Tarski’s sharp conclusion: a truth definition for a language L must always live in a metalanguage that is essentially stronger than L. You cannot catch the truth of a language from the inside without courting contradiction. That doesn’t mean we can never talk about truth. It means we talk about it in a careful stairway of languages: a metalanguage for L, a meta-metalanguage for that, and so on. Each level stays safe because it never has to pronounce on its own truth.

For mathematicians, this has a humbling consequence. The standard language of set theory is enormously powerful, but Tarski’s result shows you can’t give a fully general definition of truth for set theory inside set theory itself. We can define truth for limited fragments — Azriel Levy later showed how to do it for formulas of certain shapes — but the whole language resists. The tower of truth always needs a higher floor.
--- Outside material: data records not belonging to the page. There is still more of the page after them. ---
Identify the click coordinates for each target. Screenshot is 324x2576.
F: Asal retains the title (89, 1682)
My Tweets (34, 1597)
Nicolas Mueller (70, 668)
Why Tarski’s Tower Still Stands

In the 1950s, Tarski and Robert Vaught (1926–2002) gave truth a new coat of paint. Instead of assuming that a language always interpreted its symbols in the same way, they let the meaning shift depending on the structure — a chosen domain of objects and a way of reading the symbols. This version, now called model theory, lets logicians ask whether a sentence is true in one structure and false in another. That flexibility turned out to be enormous: it became the standard engine for semantics in mathematics, linguistics, and computer science.

Today, when a programming language checks whether a condition is met, or when a search engine parses your question, the machinery behind the curtain often leans on Tarski’s step-by-step definition. His ideas also taught philosophers that understanding truth isn’t about finding a mystical glow inside sentences. It’s about building a clear, testable pattern — piece by piece, with no shortcuts.

The puzzle remains breathtakingly alive. Can we design a language that safely talks about its own truth without collapsing into the liar paradox? Many later logicians, from Leon Henkin to Jaakko Hintikka, have invented clever workarounds for special systems. But the bedrock rules Tarski set down still remind us that defining truth is like building a tower in a marsh: you need solid foundations, and you must never claim the top floor supports itself.

Next time you hear a sentence and instantly know it’s true, you are doing something a machine can mimic only because Tarski showed how to break the magic into small, composable parts. The question that started with rain on a window now lives inside every computer that sorts fact from fiction.

Think about it

1. If you built a perfect truth-tester that could judge all sentences in English, would that machine be able to judge the sentence “This sentence is false” without breaking? Why or why not?
2. Imagine a friend says, “I am lying right now.” Is it possible to decide, once and for all, whether they are speaking truly or falsely? What would a rule-book have to do to handle such sentences?
3. When a computer program checks a statement like “2 + 2 = 4,” it uses a tiny, formal language. Do you think there are things we say in everyday life that a computer could never assign a truth value to, even with a perfect dictionary? Give an example and explain why it might cause trouble.